Regards sur la Révolution culturelle au Tibet
Poétesse tibétaine née à Lhassa au début de la Révolution culturelle, Tsering Woeser vit depuis 2003 à Pékin, où elle est étroitement surveillée par les dirigeants chinois pour ses prises de position en faveur des droits de l’homme et de la démocratie. Son combat pour son peuple, qu’elle mène avec passion sur Internet, ne lui a cependant pas enlevé un sens critique aigu, et dans ce récit composé de nombreux témoignages, elle porte un regard sans concession sur la période de la Révolution culturelle au Tibet. Ces dernières années, les témoignages sur ces dix années douloureuses (1966-1976) se sont multipliés, mais celui qu’elle propose ici est l’un des rares traitant de évènements au Tibet, région particulièrement meurtrie par les ravages des gardes rouges, et pour laquelle les documents sur cette période sont rares. L’ouvrage apporte à cet égard de multiples éclairages, grâce notamment à une chronologie complète et un texte de Wang Lixiong daté de 1998, qui traite en détail de la question tibétaine.
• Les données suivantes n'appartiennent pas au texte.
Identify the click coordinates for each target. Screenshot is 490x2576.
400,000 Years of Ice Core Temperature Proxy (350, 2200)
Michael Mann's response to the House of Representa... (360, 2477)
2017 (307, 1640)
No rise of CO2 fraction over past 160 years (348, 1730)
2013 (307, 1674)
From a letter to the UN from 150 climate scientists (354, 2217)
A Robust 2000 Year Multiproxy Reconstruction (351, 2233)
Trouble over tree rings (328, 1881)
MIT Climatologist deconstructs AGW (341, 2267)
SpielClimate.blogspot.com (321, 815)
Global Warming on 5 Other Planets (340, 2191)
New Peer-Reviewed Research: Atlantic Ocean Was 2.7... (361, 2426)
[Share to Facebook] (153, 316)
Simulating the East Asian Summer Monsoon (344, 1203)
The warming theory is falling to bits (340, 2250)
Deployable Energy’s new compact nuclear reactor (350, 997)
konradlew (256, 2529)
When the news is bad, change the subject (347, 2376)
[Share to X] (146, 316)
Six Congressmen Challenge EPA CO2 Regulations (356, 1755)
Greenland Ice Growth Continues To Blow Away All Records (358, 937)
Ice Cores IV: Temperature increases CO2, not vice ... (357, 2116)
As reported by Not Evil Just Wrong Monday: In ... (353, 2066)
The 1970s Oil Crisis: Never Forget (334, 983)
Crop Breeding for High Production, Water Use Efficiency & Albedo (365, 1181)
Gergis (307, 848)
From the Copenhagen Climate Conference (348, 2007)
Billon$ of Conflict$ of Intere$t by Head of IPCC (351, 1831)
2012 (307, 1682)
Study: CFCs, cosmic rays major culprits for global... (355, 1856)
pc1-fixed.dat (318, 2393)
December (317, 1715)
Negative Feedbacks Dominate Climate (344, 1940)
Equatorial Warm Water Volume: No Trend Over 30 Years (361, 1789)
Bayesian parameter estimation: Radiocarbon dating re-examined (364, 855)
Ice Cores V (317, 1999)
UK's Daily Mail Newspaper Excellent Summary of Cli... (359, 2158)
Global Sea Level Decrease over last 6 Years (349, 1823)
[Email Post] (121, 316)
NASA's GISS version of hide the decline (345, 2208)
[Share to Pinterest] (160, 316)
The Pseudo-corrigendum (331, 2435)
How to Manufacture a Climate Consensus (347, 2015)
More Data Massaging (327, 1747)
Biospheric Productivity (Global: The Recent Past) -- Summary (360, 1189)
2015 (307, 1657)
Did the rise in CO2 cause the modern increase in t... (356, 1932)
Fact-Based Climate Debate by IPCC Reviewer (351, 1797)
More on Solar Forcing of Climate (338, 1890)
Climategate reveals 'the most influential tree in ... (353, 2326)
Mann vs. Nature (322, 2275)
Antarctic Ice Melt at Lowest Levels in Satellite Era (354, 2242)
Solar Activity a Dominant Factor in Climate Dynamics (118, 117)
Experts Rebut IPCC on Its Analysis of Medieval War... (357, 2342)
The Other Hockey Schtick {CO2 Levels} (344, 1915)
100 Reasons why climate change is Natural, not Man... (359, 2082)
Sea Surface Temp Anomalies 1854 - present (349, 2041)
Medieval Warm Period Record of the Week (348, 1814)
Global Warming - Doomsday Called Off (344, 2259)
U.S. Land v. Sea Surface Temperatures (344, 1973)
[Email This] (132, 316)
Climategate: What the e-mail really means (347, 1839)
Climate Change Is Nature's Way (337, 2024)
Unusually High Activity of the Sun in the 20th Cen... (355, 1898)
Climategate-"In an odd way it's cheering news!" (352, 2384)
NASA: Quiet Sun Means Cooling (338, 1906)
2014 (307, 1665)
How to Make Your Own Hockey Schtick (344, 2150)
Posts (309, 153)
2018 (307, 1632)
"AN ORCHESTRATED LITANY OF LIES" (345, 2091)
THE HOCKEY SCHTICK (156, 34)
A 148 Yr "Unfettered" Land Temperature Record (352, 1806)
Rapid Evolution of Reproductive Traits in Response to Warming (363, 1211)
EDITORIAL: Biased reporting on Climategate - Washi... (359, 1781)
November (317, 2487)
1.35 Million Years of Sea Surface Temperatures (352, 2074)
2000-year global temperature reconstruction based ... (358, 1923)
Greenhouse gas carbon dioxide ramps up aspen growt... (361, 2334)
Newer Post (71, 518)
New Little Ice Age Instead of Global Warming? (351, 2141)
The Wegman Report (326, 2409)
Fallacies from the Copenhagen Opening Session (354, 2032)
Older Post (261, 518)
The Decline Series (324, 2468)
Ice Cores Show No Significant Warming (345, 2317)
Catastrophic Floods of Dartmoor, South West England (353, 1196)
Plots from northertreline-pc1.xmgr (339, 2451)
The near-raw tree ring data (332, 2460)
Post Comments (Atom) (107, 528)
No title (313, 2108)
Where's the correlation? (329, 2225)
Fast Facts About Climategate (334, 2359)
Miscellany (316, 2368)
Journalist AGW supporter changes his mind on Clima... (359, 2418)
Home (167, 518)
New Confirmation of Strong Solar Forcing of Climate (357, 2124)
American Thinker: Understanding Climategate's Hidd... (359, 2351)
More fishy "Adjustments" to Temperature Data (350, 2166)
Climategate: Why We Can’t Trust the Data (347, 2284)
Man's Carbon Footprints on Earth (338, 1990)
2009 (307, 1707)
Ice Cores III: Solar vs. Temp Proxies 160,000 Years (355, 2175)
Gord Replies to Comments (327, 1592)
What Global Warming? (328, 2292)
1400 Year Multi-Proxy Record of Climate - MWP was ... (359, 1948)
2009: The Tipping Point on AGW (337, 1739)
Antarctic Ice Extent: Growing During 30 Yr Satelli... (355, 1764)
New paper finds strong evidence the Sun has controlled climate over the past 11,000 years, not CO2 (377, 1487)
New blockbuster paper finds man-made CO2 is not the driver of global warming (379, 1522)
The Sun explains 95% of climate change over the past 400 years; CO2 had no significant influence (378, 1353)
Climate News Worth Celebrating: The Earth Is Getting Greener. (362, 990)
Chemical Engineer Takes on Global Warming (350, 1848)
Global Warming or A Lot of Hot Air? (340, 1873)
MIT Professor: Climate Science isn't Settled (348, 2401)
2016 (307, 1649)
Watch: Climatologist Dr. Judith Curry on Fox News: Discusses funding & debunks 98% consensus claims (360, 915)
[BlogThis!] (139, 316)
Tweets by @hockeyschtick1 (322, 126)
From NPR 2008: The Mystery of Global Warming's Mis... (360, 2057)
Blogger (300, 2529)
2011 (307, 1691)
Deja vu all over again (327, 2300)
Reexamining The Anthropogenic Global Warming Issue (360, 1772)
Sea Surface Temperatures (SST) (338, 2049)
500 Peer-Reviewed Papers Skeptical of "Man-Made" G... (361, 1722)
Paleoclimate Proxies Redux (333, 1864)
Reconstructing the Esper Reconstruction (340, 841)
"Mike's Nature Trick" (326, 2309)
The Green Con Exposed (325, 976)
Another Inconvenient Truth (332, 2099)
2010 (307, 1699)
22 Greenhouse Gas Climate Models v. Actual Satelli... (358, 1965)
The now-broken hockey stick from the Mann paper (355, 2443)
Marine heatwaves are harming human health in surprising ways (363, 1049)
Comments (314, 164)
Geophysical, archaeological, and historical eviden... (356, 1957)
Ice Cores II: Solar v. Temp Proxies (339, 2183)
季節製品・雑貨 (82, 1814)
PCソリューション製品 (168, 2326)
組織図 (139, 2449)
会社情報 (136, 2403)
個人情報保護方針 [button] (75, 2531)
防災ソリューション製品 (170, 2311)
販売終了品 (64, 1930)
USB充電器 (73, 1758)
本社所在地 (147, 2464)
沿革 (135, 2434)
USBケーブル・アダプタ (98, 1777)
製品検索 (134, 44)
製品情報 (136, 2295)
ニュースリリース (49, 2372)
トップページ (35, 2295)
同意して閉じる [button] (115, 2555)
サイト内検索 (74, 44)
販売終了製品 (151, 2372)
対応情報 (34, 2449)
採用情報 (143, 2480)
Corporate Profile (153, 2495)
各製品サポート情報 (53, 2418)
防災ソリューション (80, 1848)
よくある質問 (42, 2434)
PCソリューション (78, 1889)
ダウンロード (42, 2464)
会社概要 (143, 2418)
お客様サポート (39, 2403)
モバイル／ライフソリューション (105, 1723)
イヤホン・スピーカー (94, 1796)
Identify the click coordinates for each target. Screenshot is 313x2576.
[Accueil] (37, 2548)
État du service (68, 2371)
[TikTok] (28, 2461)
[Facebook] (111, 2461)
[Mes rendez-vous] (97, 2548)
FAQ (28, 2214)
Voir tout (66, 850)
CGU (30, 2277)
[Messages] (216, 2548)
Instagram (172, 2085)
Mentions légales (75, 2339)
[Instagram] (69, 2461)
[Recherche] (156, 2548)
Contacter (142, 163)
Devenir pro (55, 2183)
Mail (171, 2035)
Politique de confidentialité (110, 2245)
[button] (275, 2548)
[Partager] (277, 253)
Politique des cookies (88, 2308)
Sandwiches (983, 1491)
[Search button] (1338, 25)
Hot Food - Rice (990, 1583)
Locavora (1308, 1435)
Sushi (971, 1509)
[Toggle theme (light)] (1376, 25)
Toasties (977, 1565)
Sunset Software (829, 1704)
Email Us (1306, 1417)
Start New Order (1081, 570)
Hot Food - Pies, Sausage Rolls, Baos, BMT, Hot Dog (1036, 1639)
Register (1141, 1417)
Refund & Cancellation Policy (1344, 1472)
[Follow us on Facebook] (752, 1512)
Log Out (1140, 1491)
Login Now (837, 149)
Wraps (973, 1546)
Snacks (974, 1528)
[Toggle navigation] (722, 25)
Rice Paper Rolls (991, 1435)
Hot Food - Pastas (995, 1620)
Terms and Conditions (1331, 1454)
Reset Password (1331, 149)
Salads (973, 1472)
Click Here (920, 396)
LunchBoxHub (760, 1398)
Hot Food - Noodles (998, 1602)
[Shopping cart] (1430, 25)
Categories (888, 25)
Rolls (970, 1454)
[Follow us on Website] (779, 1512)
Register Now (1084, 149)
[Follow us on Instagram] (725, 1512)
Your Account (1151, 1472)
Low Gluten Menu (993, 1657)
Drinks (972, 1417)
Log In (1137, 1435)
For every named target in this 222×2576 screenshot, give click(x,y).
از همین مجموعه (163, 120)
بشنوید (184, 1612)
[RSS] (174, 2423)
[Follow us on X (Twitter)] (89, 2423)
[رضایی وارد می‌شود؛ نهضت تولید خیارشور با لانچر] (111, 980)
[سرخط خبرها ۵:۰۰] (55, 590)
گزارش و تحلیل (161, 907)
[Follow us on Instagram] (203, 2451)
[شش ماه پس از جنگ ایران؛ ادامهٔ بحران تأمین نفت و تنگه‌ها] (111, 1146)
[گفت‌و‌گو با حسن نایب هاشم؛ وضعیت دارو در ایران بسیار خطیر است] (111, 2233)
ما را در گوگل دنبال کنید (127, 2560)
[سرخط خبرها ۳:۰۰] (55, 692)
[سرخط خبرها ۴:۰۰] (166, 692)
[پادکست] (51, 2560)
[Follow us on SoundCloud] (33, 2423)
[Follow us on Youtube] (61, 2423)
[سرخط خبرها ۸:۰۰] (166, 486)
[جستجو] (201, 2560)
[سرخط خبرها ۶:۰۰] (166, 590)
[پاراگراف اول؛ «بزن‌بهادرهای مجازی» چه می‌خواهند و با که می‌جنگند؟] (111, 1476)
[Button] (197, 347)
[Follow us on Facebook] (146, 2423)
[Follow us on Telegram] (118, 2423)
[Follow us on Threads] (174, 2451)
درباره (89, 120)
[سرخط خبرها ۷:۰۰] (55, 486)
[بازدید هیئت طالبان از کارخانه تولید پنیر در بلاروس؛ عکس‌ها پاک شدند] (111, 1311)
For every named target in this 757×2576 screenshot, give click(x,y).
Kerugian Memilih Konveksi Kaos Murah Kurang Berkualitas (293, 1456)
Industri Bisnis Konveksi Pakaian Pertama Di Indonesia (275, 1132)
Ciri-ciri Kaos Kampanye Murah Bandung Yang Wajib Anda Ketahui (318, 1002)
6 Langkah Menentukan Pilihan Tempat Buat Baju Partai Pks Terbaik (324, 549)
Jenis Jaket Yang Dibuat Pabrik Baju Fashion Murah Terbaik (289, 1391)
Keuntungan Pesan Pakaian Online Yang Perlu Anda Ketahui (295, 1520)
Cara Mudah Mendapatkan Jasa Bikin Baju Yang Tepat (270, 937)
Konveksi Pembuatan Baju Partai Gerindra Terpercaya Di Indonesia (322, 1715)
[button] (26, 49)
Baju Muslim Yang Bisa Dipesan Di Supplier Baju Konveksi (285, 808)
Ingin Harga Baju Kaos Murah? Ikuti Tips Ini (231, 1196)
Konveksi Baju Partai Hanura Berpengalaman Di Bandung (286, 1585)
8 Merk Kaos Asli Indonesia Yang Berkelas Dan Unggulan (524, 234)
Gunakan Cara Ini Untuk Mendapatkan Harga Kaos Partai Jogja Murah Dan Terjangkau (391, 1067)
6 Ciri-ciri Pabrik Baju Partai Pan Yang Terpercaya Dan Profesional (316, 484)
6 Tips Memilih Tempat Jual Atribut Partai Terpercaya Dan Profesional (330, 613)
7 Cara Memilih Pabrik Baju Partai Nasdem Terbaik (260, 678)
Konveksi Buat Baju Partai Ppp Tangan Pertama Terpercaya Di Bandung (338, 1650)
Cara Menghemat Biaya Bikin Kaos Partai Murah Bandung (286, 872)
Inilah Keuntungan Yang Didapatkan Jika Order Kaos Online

La particularité de l’enquête de Tsering Woeser est qu’elle porte sur la participation des Tibétains à la destruction de leur propre culture. Loin de chercher à victimiser son peuple, elle s’efforce au contraire de comprendre comment il s’est engagé dans un processus d’autodestruction qui emporta pratiquement tout sur son passage. Pour ce faire, elle a choisi de faire parler d’anciens responsables du parti, ou tout simplement des jeunes gardes rouges, qui se confient sur des faits dont ils furent à la fois les victimes et les coupables. Les personnes interviewées, restées anonymes, sont pour leur grande majorité rongées par le remord, et parviennent difficilement à expliquer l’élan destructeur dans lequel ils furent entraînés, sans même prendre la mesure de leurs actes. D’autres ont été à la fois les bourreaux et les victimes de la Révolution culturelle, engagés précoces dans les gardes rouges, et se lançant dans des critiques haineuses de leurs ainés, et même de leurs propres parents. Dans certains des récits, les drames familiaux rejoignent ainsi le calvaire d’une nation toute entière.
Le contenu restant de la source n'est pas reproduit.